Exercise aim -> Copy each line of the entries beneath that contains the word "width".

Data provided ->
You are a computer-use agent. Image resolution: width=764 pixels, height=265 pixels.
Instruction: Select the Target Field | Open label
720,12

==

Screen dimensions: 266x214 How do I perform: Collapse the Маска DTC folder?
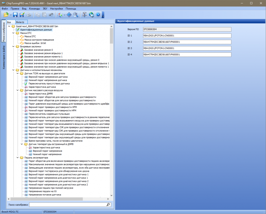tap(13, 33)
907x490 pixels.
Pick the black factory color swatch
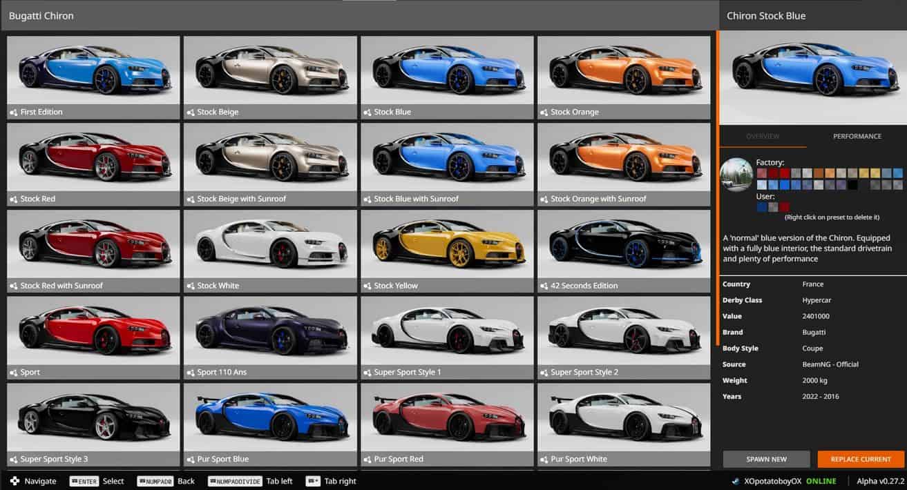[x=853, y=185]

...

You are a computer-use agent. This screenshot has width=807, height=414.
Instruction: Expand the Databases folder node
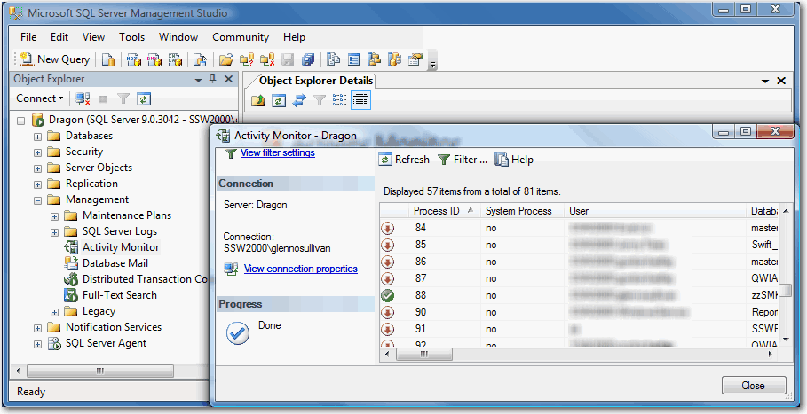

Written reply ->
You are a computer-use agent. Image resolution: width=764 pixels, height=265 pixels.
You are a computer-use agent. This screenshot has width=807, height=414.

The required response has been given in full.